Votre PC Windows contrôlé par une IA chinoise : Microsoft envisage DeepSeek pour alimenter Copilot

Microsoft étudie l’intégration de l’IA chinoise DeepSeek V4 dans Copilot Cowork. Charles Lamanna, vice-président exécutif Copilot chez Microsoft, a confirmé cette piste à Axios. Il s’agit de la première fois que la firme de Redmond envisage publiquement de se tourner vers la Chine, ennemi technologique des États-Unis. La firme de Redmond reste prudente sur la décision finale, attendue dans les prochaines semaines.

Sommaire
DeepSeek V4 Copilot Microsoft Windows
© Unsplash
  • Microsoft envisage d’intégrer DeepSeek V4 dans Copilot Cowork pour réduire les coûts liés aux agents IA, très gourmands en jetons.
  • Le choix serait politiquement risqué, car DeepSeek est chinois et déjà dans le viseur de Washington.
  • Microsoft promet un hébergement sur Azure, des données encadrées aux États-Unis et une stratégie multi-modèles pour moins dépendre d’OpenAI.

Pour rappel, Copilot Cowork est l’outil agentique de Microsoft 365. En juin 2026, Microsoft a déployé ce nouvel agent qui exécute des tâches complexes à la suite, comme rédiger un message, programmer une réunion ou compiler un rapport. La firme de Redmond pousse Windows et Office vers les agents IA, comme l’a montré la stratégie présentée à la conférence Build pour les agents IA sur Windows.

DeepSeek pourrait alimenter l’agent de Microsoft

On parle d’un mécanisme qui appelle un modèle plusieurs fois pour chaque tâche, ce qui consomme énormément de jetons. Charles Lamanna a expliqué la situation. « Nous avons des utilisateurs qui font des centaines de tâches par semaine, c’est super pour leur productivité, mais la conséquence c’est que les coûts grimpent vite », a-t-il déclaré à Axios.

Et pour cause, la facturation forfaitaire est intenable pour Microsoft. Copilot Cowork passe à un modèle de tarification à l’usage, calculé en jetons consommés. La décision a déjà été testée sur un autre produit Microsoft. Le 1er juin 2026, GitHub Copilot est passé au paiement par crédits de jetons. Bref, Microsoft applique la même logique à son agent pour limiter ses pertes.

Mais ce n’est pas tout puisque l’arrivée potentielle de DeepSeek pose un vrai problème politique. En avril 2026, DeepSeek a sorti son modèle V4, qui affiche des performances comparables à celles d’OpenAI ou d’Anthropic, pour un coût bien inférieur.

Sauf que voilà, Washington a déjà menacé d’interdire DeepSeek sur le sol étasunien. La Maison-Blanche a aussi forcé Anthropic à couper l’accès à ses meilleurs modèles pour les utilisateurs hors États-Unis, ce qui a déclenché une crise avec le département du Commerce. Microsoft assume donc un pari risqué.

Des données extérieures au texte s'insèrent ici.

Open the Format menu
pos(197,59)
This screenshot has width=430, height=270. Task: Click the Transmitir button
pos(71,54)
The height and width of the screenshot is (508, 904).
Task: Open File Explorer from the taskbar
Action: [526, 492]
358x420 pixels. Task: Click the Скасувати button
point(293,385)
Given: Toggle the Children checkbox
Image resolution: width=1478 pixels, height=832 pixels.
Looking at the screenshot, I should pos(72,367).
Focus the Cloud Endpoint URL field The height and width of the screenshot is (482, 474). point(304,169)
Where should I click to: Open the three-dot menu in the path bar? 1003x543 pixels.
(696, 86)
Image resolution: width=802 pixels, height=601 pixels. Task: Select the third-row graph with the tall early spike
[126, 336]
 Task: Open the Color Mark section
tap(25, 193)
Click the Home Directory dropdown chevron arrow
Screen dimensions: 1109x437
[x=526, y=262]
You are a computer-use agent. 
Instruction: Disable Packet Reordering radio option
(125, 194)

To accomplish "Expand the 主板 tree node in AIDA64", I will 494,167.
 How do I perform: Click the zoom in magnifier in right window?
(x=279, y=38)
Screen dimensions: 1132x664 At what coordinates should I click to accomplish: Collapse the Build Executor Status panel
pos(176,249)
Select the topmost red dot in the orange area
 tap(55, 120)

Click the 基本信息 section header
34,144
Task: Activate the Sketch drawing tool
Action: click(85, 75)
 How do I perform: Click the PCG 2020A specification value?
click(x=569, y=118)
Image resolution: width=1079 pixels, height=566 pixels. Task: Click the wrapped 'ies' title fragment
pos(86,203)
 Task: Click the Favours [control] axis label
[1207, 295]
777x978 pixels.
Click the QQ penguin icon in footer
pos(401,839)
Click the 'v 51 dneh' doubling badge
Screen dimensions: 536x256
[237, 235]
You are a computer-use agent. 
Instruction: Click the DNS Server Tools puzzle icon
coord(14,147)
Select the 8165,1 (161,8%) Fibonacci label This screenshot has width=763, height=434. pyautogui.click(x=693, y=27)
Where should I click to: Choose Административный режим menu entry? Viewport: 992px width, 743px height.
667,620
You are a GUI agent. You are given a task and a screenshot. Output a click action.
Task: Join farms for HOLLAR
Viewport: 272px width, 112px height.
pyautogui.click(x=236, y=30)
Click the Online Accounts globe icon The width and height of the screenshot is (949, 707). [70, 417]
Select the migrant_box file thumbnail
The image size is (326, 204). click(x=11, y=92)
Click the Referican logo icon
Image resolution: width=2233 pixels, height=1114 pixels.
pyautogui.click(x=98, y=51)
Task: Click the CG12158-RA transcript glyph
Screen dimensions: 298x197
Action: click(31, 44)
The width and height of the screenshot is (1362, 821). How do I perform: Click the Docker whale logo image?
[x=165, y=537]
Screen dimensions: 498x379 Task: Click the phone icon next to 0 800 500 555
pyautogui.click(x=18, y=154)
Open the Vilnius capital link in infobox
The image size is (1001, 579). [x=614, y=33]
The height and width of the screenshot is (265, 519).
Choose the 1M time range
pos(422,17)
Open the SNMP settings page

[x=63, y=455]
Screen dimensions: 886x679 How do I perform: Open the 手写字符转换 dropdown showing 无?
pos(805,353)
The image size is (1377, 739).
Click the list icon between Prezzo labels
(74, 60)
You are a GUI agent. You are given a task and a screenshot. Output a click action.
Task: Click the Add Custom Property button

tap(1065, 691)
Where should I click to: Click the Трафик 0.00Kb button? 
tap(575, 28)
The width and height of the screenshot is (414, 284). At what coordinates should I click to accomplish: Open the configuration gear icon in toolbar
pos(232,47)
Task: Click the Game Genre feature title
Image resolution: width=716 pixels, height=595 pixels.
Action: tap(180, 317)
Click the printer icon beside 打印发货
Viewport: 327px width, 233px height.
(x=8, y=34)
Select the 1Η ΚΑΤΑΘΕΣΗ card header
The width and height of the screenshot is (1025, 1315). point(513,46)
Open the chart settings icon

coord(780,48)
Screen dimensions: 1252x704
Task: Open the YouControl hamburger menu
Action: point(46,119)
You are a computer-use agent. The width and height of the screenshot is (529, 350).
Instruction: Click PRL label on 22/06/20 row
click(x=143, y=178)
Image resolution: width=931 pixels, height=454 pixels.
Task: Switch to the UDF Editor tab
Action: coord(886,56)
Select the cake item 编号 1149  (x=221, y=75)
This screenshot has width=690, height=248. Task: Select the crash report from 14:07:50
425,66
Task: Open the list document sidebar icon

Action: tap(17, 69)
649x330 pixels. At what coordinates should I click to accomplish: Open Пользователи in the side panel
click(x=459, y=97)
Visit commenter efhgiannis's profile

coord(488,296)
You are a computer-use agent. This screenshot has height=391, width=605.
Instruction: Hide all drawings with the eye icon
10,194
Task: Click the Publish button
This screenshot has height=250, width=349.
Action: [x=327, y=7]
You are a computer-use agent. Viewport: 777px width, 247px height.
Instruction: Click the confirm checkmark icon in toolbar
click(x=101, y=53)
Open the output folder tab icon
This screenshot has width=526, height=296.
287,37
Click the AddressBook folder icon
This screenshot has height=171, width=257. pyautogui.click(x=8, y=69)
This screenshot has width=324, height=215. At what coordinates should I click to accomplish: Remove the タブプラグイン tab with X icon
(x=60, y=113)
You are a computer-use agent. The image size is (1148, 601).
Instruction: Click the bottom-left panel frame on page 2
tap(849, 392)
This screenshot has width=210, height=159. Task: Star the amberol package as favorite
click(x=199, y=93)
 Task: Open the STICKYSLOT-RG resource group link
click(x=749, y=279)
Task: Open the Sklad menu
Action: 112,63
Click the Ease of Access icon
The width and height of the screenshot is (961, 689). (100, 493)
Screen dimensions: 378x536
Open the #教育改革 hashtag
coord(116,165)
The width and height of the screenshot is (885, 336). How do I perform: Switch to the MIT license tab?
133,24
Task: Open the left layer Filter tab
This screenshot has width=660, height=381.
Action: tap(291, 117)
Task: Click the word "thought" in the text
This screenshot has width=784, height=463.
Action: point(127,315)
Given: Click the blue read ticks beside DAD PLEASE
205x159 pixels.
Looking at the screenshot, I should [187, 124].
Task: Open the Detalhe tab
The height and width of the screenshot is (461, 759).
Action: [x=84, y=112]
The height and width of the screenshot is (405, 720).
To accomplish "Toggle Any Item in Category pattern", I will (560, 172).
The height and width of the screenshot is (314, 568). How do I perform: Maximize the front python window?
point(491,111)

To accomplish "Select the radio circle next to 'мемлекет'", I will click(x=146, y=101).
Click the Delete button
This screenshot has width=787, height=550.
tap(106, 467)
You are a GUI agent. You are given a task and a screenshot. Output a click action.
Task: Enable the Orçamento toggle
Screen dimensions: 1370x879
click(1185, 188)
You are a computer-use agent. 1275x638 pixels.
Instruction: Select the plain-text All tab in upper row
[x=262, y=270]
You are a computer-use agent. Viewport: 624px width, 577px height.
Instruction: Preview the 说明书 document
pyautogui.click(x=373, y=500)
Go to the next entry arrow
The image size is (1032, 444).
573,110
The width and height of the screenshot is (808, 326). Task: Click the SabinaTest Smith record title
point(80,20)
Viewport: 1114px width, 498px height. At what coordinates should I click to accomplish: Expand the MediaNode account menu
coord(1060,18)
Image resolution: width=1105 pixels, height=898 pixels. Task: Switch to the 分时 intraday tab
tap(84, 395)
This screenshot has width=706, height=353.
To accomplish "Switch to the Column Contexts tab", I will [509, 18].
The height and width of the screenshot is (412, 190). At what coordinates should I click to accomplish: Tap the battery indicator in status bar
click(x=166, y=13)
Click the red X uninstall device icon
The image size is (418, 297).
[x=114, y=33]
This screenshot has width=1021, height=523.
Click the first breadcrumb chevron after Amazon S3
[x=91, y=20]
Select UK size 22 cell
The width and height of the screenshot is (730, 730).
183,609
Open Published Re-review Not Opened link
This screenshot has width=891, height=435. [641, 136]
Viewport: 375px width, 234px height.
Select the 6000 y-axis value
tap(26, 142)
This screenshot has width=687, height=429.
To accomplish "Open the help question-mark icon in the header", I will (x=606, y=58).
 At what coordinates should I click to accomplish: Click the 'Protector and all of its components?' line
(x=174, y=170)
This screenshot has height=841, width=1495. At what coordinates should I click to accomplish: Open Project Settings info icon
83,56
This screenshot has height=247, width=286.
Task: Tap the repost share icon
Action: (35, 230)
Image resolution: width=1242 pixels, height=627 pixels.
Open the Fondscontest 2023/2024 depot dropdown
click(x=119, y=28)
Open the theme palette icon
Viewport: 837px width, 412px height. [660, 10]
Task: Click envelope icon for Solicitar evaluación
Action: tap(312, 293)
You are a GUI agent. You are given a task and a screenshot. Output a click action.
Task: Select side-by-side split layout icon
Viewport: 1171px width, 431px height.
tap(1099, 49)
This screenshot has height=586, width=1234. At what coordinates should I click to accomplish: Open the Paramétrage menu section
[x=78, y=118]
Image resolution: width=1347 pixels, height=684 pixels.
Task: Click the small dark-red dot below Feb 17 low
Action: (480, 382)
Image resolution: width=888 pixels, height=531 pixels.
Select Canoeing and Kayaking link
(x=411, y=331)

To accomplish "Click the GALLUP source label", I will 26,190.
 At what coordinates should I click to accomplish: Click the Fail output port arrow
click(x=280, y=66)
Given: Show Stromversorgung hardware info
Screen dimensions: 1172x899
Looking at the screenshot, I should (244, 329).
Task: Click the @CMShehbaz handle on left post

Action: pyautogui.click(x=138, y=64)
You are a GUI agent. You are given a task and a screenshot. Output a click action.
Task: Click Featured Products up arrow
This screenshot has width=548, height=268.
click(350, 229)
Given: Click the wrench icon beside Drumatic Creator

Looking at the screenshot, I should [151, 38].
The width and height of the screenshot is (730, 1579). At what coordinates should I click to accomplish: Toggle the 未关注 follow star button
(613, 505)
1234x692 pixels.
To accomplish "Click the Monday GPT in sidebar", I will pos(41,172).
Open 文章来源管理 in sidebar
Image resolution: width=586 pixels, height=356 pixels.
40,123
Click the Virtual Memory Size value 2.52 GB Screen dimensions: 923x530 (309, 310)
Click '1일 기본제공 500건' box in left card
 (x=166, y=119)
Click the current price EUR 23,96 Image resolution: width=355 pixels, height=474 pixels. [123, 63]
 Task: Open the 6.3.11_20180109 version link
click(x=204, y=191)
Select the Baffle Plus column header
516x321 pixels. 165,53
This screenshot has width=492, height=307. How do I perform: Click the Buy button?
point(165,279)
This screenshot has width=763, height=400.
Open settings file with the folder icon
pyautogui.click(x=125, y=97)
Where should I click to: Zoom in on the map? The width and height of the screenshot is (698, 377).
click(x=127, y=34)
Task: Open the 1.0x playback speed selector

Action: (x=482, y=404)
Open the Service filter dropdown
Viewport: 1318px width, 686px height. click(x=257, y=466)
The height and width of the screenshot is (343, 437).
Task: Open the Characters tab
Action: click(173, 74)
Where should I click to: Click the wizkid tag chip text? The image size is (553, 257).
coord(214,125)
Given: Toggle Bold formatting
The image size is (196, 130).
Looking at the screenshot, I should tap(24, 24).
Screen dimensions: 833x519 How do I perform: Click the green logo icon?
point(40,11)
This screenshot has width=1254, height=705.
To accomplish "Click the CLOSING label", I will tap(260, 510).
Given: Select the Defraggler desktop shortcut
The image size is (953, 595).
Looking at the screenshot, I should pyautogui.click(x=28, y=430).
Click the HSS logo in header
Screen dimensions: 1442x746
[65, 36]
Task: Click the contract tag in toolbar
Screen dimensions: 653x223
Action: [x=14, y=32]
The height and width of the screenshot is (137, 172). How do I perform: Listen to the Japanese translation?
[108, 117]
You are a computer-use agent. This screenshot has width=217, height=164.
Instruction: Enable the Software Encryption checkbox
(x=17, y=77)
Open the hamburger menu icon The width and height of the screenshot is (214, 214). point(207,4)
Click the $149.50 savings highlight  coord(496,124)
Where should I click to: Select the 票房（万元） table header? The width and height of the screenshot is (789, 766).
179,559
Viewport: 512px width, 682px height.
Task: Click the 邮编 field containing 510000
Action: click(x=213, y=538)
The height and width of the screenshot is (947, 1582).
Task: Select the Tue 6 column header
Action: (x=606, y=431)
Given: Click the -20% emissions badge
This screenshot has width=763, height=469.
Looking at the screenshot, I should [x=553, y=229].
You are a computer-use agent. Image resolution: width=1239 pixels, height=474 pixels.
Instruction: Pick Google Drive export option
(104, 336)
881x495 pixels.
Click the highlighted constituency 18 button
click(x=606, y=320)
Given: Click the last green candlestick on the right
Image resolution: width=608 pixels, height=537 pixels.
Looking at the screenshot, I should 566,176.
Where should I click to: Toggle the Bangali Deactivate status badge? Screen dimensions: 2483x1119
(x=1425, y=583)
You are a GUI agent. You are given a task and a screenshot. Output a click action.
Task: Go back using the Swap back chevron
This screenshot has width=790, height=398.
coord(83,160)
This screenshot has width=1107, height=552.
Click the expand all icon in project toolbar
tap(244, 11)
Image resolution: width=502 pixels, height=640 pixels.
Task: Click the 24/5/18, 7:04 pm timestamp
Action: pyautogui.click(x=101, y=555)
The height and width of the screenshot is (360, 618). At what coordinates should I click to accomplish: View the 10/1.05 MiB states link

Des garanties face à la menace chinoise

La firme de Redmond promet de nombreuses garanties. La version personnalisée de DeepSeek sera hébergée uniquement sur Azure, le cloud de Microsoft. Les données des clients resteront dans le cadre étasunien, avec les contrôles de conformité et de résidence du cloud.

Microsoft a aussi affiné le modèle et ajouté des garde-fous pour réduire les biais. En clair, le développeur de Windows tente de désamorcer toutes les inquiétudes politiques avant même de lancer DeepSeek dans son agent.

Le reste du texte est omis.